Pixel coordinate grounding data:
>>>

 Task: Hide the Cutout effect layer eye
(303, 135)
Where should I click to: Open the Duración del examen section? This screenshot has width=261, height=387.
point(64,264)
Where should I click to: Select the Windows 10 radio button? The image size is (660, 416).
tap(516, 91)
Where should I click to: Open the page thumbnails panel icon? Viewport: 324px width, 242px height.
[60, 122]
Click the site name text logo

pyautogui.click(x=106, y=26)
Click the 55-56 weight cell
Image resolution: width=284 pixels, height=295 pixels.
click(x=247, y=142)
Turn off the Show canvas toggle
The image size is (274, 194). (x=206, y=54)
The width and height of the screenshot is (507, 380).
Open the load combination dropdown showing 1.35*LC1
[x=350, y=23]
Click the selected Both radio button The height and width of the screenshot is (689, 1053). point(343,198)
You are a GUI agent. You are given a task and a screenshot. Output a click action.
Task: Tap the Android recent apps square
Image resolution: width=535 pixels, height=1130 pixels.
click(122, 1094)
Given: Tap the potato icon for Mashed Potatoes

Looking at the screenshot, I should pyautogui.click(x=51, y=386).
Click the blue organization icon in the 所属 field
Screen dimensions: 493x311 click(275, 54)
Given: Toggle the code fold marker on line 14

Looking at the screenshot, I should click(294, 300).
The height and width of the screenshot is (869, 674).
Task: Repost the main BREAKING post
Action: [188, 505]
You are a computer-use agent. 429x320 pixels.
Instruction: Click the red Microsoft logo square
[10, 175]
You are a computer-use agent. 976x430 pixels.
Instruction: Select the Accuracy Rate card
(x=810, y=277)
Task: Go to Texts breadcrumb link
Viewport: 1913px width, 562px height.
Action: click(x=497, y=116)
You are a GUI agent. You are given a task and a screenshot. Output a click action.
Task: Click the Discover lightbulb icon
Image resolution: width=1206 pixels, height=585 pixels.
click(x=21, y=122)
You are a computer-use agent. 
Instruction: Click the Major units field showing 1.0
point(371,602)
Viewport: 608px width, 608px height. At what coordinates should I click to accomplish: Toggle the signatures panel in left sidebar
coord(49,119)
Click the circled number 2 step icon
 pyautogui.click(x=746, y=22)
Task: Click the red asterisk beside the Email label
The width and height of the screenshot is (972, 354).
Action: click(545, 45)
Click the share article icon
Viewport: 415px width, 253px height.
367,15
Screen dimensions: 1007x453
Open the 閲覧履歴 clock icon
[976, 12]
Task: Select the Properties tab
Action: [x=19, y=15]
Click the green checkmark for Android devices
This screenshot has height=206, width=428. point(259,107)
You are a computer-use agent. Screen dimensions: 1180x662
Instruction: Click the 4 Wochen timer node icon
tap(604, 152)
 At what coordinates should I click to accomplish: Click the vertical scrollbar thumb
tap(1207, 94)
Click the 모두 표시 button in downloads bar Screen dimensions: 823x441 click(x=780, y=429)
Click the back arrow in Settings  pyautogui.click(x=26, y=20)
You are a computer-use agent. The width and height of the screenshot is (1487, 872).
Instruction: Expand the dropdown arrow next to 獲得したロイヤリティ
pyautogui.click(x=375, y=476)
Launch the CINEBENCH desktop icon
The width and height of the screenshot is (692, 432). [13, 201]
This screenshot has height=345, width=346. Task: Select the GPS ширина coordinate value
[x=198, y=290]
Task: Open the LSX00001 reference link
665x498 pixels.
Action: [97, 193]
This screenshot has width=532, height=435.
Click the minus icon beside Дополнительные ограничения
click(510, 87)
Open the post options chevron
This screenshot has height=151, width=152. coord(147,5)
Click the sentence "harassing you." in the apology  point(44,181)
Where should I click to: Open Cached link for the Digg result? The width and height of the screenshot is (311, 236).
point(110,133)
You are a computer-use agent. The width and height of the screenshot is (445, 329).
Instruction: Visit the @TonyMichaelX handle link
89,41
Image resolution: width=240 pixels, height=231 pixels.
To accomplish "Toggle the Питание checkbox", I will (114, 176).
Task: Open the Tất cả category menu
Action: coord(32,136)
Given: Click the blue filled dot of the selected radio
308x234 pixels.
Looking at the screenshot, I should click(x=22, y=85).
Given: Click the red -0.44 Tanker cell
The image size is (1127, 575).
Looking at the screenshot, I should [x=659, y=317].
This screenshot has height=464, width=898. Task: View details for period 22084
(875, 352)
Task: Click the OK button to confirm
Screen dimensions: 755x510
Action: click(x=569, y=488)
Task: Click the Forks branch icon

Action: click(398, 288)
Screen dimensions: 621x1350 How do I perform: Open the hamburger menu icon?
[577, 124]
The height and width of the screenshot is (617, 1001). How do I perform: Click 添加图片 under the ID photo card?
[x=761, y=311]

<<<

## What to work on
The line with "The width and height of the screenshot is (507, 380)." marks the end; reproduce exactly every line from the start of the entries up to it, that line included.

## Answer section
 Task: Hide the Cutout effect layer eye
(303, 135)
Where should I click to: Open the Duración del examen section? This screenshot has width=261, height=387.
point(64,264)
Where should I click to: Select the Windows 10 radio button? The image size is (660, 416).
tap(516, 91)
Where should I click to: Open the page thumbnails panel icon? Viewport: 324px width, 242px height.
[60, 122]
Click the site name text logo

pyautogui.click(x=106, y=26)
Click the 55-56 weight cell
Image resolution: width=284 pixels, height=295 pixels.
click(x=247, y=142)
Turn off the Show canvas toggle
The image size is (274, 194). (x=206, y=54)
The width and height of the screenshot is (507, 380).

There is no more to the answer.